There is supposed to be a great duality between Moscow and St. Petersburg, which dates back at least as far as Tolstoy. Unfamiliar as the great man seems to have been with the naturalistic fallacy, he used Moscow, with its deeply Slavic roots and organic layout of concentric rings, to represent purity and Russianness; Petersburg, a logically planned city built by Peter I, the great Westernizing tsar, represented the unnatural and foreign.
Nowadays, this duality translates into a rivalry; there is a sense that one must be a "Moscow person" or a "Petersburg person." Seems unfair: despite its lack of organic street cred, Petersburg's advantages over Moscow are such (art, theater and music; a more relaxed or even bohemian attitude; history that has not been nearly as obscured by Soviet and post-Soviet modification either architectural or spiritual; the very fact that the government isn't there) that anyone with a soul would choose the former.
Nonetheless, I've been unable to definitively choose a side, though I've spent plenty of time in both cities. The problem is that they play fundamentally different roles in my personal narrative of Russia. Petersburg – the crown jewel of the Yale concert band tour that first took me to Russia and the site of my first summer study abroad experience – has always been a destination; Moscow has always been a gateway. I've been to Moscow upwards of a dozen, possibly twenty, times – twice for a long stay of about a month – but I can only think of one time that I wasn't passing through on my way to somewhere else. And often, it's been on my way in and out of the country.

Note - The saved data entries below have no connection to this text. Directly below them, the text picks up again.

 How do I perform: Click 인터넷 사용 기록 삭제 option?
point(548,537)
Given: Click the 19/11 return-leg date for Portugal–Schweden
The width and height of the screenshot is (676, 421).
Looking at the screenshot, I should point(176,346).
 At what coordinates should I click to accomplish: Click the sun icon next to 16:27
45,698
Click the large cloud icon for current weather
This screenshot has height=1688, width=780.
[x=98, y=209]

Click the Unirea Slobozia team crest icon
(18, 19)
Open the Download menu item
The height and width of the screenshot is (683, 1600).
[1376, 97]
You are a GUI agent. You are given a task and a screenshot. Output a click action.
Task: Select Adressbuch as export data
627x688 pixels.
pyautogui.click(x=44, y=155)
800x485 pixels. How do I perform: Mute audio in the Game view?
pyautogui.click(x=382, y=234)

It didn't take long for me to notice that Moscow's character is fickle. Coming from the U.S., the city feels very Russian. I notice the smells (diesel and dill!) and the Russian voices around me, the Khrushchev-era apartment blocks, the onion domes and public parks that used to be princes' estates, the old women in head scarves, the disregard for traffic laws. But coming from the provinces, it seems garishly western, with its billboards in English, European clothing stores and restaurant chains, and money and privilege on obnoxious display in every imaginable way. Either way, it's jarring. So instead of feeling like the capital and the essence of Russia, it feels liminal, a city between two states of being.
I should note that although my experience falls in line with the popular idea that Moscow isn't "real" Russia and the provinces somehow are – the provinces are where I've spent most of my time in Russia, so they define it for me – I don't really buy into the implicit value judgment. First of all, it's essentializing: what fits with our idea of the Soviet is real, and what has changed since 1991 is not? Really?
Second, it misses the point of the difference between Moscow and the provinces – it's not that Moscow chose a different path, but that it has enough money to choose anything at all. The provinces have their little bits of Moscow's modernization and conspicuous consumption, where they can afford them, but mostly they have a lot of obsolete collective farms and factories, an aging population, and government buildings full of former Party apparatchiks who stay in power and in favor with the Kremlin by maintaining the status quo and not doing anything too exciting. (But the provinces are also beautiful and fascinating and full of wonderful people! Visit them!)
In any case, I'm venturing back into that weird liminal space of Moscow on Monday, at least for a few brief hours. I'm glad; I'm not sure what it would be like to get to Kazan without getting a dose of the most – and least – Russian of cities.